(Saved entries)

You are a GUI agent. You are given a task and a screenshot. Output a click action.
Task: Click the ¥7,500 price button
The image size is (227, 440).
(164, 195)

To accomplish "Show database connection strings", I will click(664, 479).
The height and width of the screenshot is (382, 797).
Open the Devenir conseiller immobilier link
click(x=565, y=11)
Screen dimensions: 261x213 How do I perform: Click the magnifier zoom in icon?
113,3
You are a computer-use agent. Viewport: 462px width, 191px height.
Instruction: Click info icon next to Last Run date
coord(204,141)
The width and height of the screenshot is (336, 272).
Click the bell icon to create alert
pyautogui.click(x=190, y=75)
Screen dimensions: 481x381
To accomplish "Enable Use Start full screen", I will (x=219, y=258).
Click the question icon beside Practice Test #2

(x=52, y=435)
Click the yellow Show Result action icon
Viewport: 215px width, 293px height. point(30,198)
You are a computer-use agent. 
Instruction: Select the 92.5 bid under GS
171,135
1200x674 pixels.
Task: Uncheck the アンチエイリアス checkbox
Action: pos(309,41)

*Task directions*: Your reply should consist solely of the number of lines above that contain the word "screenshot".

*Solution for this task*: 3